Localization of FtsZ-YFP assembled with FtsA* in unilamellar liposomes immobilized in a soft agarose gel. (A) FtsZ-YFP associated with the membrane at small puncta and more diffusely. Much of the diffuse fluorescence in the center of the liposome may be soluble FtsZ-YFP. (B) FtsZ-YFP filament bundles growing from foci (arrows). The image is focused on a plane through the middle of the liposome, and the bundles grow mostly into the liposome center. (C) This is the same liposome in B but the focus is on the upper surface. Some bundles appear to grow along the liposome membrane. (D and E) The FtsZ-YFP bundles grow and connect, forming a network on the membrane. The focus is on a plane through the middle of the liposome for the upper panel and on the upper surface of the same liposome for the lower panel. In one set of quantitative experiments, the diffuse membrane binding distribution shown in A was seen in 2.5% (5/200) of liposomes. The bundle formation shown in B–E was seen in 14% of liposomes (28/200). Almost all liposomes had foci on the membrane and/or inside liposomes. Liposomes contained 7 µM FtsZ-YFP, 7 µM FtsA*, 2 mM GTP, and 0.5 mM ATP. (Scale bars, 10 µm.)

Fig. 1D shows a small vesicle with a single Z ring, appearing as two bright dots (the Z ring seen in projection at the edge) connected by a thin line. This Z ring appears to constrict from 0 to 80 s, but it does not constrict the vesicle. Rather it seems to slide along the side of the vesicle to achieve the smaller diameter. Its more constricted form may approach the structure of the small rings seen en face in Fig. 1 B and C, although it is not producing a concave depression.

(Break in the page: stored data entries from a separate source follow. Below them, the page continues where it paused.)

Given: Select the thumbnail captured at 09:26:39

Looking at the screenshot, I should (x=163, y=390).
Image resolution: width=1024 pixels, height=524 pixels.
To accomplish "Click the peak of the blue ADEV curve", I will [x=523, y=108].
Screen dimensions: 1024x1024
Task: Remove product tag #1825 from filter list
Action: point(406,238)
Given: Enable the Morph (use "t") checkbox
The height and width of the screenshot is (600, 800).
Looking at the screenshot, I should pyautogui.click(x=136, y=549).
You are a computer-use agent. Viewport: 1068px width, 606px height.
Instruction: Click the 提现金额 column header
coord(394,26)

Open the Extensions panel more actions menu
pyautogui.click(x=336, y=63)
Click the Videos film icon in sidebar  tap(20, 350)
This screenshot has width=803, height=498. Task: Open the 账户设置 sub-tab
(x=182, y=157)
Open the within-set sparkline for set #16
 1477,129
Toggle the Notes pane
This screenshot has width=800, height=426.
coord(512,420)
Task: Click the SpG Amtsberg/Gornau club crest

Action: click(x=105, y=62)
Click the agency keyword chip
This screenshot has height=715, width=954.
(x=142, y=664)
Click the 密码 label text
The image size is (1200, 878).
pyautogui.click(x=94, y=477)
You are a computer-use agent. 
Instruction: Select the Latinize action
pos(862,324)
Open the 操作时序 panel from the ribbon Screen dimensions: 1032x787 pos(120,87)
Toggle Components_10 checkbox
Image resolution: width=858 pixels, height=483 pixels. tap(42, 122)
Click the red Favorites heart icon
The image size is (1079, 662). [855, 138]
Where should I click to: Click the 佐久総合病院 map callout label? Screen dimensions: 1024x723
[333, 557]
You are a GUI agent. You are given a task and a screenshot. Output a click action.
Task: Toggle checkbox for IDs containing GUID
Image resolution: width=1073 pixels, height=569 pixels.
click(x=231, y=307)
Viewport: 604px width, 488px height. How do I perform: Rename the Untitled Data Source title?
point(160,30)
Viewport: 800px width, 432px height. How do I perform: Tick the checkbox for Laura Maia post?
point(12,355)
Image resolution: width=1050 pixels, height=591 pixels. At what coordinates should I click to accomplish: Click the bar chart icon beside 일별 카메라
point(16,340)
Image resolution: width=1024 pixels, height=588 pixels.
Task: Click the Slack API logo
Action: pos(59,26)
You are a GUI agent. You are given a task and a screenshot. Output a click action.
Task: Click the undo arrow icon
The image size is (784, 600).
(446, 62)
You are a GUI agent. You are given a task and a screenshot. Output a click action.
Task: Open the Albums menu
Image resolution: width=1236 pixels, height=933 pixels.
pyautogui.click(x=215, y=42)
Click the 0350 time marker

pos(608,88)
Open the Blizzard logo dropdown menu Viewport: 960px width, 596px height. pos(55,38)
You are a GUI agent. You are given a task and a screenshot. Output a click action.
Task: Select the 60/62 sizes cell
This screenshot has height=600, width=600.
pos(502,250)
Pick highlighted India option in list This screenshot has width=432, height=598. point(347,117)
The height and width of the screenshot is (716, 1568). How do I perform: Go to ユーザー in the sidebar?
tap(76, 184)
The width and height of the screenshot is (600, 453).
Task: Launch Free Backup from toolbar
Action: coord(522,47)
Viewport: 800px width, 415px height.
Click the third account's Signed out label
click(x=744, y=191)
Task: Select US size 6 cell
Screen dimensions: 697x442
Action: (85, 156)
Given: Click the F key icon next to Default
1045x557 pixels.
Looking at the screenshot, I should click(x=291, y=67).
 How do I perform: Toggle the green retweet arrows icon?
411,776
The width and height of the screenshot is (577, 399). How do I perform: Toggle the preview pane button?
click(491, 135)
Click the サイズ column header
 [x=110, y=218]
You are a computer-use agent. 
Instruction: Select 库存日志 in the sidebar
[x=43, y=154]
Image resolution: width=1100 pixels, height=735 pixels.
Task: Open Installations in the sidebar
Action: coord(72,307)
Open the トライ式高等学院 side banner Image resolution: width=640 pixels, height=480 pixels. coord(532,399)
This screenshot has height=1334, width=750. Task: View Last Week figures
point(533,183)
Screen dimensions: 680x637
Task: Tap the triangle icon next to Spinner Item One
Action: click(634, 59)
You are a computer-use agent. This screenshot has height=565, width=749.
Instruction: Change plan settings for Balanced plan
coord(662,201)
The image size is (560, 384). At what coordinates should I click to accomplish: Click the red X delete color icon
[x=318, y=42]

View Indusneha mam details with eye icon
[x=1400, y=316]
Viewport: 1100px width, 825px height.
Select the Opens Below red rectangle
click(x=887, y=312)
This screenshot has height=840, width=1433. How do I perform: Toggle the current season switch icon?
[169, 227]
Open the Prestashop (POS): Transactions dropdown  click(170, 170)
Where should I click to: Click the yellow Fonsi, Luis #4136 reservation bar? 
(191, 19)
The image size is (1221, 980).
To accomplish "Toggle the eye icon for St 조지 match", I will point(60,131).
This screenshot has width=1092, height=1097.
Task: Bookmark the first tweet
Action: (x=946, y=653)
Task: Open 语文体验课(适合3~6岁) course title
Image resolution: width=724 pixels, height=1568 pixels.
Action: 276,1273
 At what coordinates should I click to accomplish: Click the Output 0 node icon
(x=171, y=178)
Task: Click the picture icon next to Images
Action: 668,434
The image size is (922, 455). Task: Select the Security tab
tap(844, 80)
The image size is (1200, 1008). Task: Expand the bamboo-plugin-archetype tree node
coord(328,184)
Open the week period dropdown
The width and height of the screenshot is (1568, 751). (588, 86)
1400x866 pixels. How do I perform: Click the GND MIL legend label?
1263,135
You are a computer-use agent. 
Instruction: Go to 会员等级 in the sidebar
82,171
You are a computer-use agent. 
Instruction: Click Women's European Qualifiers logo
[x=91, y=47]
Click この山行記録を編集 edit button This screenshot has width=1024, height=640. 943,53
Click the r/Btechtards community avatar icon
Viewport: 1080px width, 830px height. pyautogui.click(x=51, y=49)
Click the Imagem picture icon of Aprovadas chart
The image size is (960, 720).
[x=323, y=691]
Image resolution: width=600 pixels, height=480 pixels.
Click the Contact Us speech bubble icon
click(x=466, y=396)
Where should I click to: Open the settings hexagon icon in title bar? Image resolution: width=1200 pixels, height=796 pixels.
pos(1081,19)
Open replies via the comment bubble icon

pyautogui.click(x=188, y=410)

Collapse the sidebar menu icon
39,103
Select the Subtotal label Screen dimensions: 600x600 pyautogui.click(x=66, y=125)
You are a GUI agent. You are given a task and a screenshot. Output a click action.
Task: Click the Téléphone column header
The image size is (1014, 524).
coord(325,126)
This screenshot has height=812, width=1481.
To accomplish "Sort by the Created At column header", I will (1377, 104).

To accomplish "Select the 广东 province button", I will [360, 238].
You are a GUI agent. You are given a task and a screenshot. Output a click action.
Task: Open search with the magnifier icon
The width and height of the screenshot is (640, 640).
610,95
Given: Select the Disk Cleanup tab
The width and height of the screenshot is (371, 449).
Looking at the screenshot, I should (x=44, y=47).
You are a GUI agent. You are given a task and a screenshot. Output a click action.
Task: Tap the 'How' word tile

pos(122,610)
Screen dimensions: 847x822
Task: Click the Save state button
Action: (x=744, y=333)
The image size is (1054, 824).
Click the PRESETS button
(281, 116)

Some of the liposomes adopted thin, tubular extensions, in which we often found Z rings, generally at sites of constriction (Fig. 1E). In the most constricted rings, we could not resolve the gap of the membrane wall, indicating that the diameter of the constriction is less than the 250-nm resolution of the light microscope (Fig. 1G). The fluorescence from FtsZ-mts was exactly localized as a spot at the constriction site. We also found skinny unilamellar tubular liposomes that had multiple small Z rings. These Z rings were localized at kissing points of the membrane constrictions in the differential interference contrast (DIC) image (Fig. 1G; Fig. S2). Therefore, we think that Z rings produced by FtsZ-mts are able to constrict to less than 250 nm, but may not achieve full division.

Z-Ring Assembly, Vesicle Constriction, and Complete Septation by FtsZ Plus FtsA*.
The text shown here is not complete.